Regarding /.shard always being in heal info output : Some files were created on the backend separately in /.shard directory, meaning these files were not created from the mount. When self-heal was triggered, as lookup on this file failed with ENODATA, undo pending was not done. As a result, the pending markers on /.shard were not cleared which is the reason it kept showing up in the heal info output even though there was no heal needed. Given that these files were created directly on the backend and not from mount, this case is not valid. Kasturi, I'm adding a need info on you to confirm that "/.shard always shows up in heal info" in this bug was logged corresponding to the same issue I debugged yesterday. VM pause on replace-brick still needs to be looked into.
yes anuradha, agree with you. /.shard was always seen in the heal info output because of the out.txt being present in the backend. Now heal info shows zero entries which means the heal is completed. But i am unable to boot one of vm which was in paused state. vm says no bootable device and i do see that there are some entries shown in the heal info output of the brick which is replaced.
RCA is still in progress is what I heard from AFR team.
Just updating with the discussion our team had about this issue: http://review.gluster.org/14369 should most probably fix this issue as well. Looks like similar symptoms are faced when this issue is observed.
Kasturi, Could you confirm that the issue is seen on latest release as well which has the file mentioned in https://bugzilla.redhat.com/show_bug.cgi?id=1336295#c8 Pranith
Downstream patch https://code.engineering.redhat.com/gerrit/74759 has made into rhgs-3.1.3. As per comment 8 since dev feels that this issue is been taken care by this patch moving the bug state to ON_QA.
Verified and works fine with build glusterfs-3.7.9-6.el7rhgs.x86_64. Did a replace-brick commit force on the old brick to the new one while I/O is happening on the volume. Replace-brick operation went successfully and did not see any vm pauses. I did observe some behavior on the vms while i performed the above exercise, it says "kernel:BUG: soft lockup - CPU#1 stuck for 22s! [fio:22835]" and event messages on UI says "storage domain data experienced high latency of 9.466 seconds from host, this may cause performance and functional issues.Please consult your storage administrator". There is patch for addressing latency, will verify for the soft lock there again. Since the actual problem of vm going to pause state while replace brick is happening got fixed moving this to on_qa. will reopen this if i see the issue.

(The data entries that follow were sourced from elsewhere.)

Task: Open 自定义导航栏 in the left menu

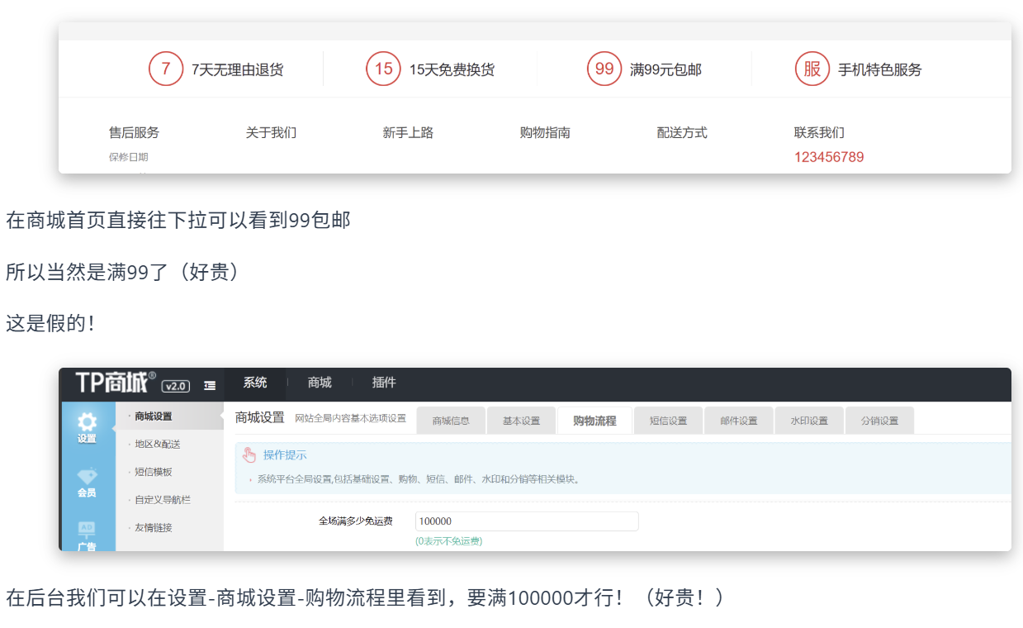Action: (x=163, y=500)
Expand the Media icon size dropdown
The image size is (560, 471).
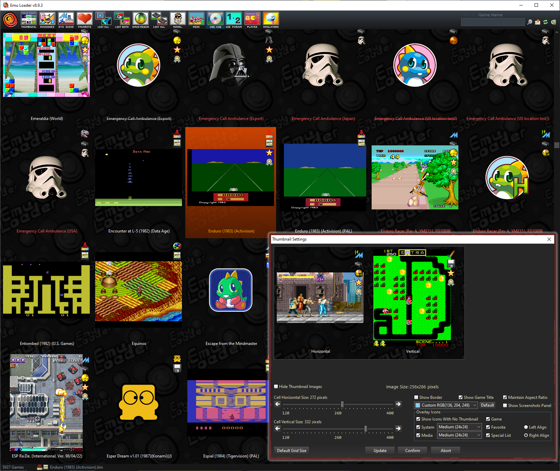pos(459,435)
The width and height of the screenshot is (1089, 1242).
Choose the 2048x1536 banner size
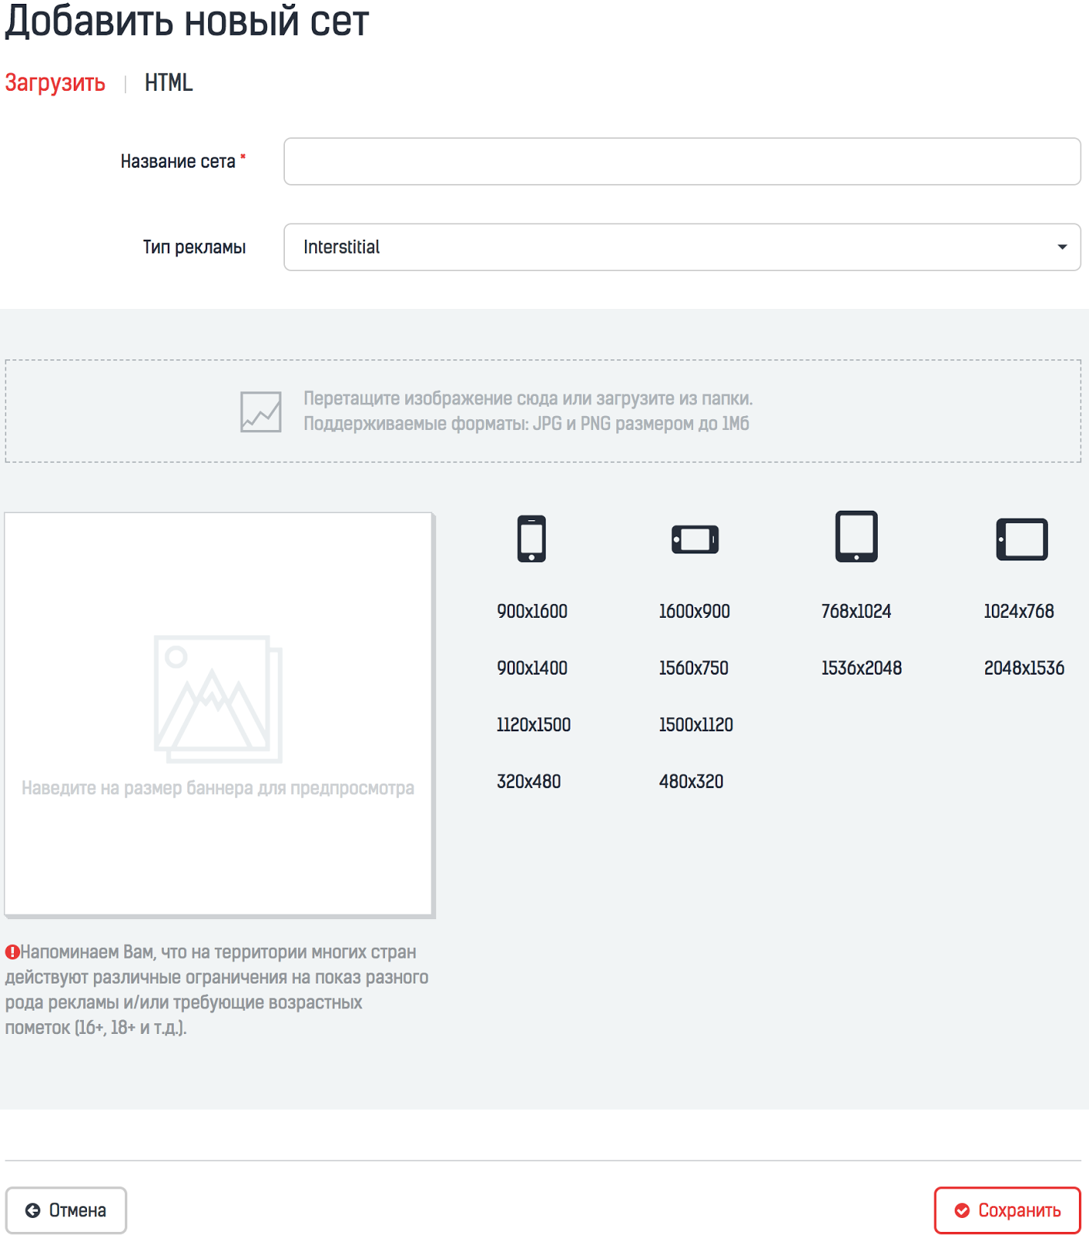tap(1024, 668)
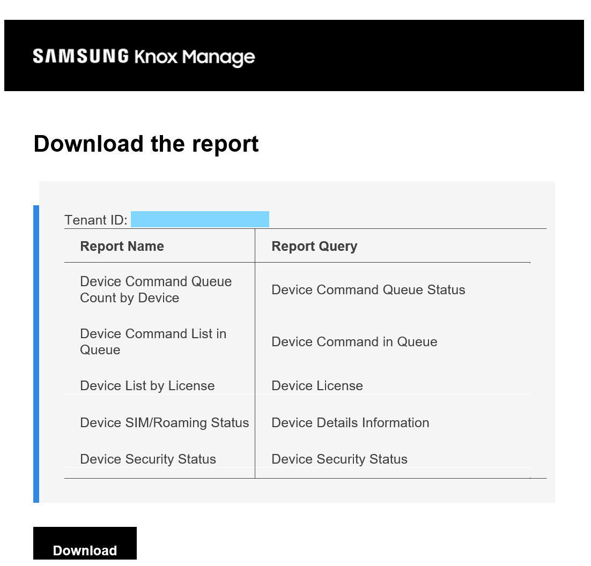
Task: Click the Device Command Queue Count by Device entry
Action: pyautogui.click(x=156, y=289)
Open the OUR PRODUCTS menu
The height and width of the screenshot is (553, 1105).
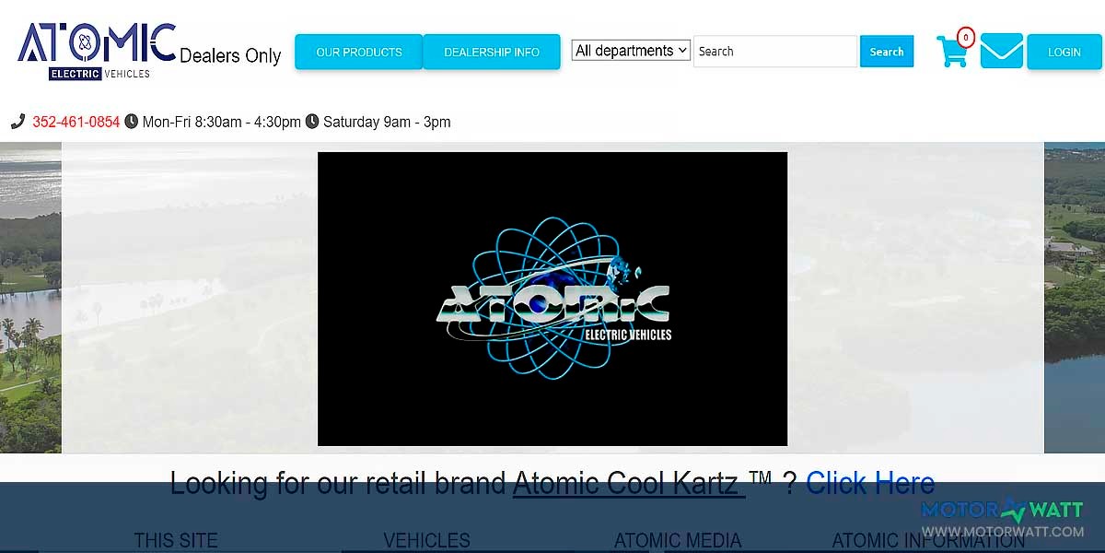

Since the actual problem of vm going to pause state while replace brick is happening got fixed moving this to verified. will reopen this, if happens again
(In reply to RamaKasturi from comment #13) > I did observe some behavior on the vms while i performed the above exercise, > it says "kernel:BUG: soft lockup - CPU#1 stuck for 22s! [fio:22835]" and > event messages on UI says "storage domain data experienced high latency of > 9.466 seconds from host, this may cause performance and functional > issues.Please consult your storage administrator". There is patch for > addressing latency, will verify for the soft lock there again. > For the worth of information : The latency issue was tracked under a separate bug - https://bugzilla.redhat.com/show_bug.cgi?id=1339136 , for which Krutika was provided a private build with O_DIRECT enabled.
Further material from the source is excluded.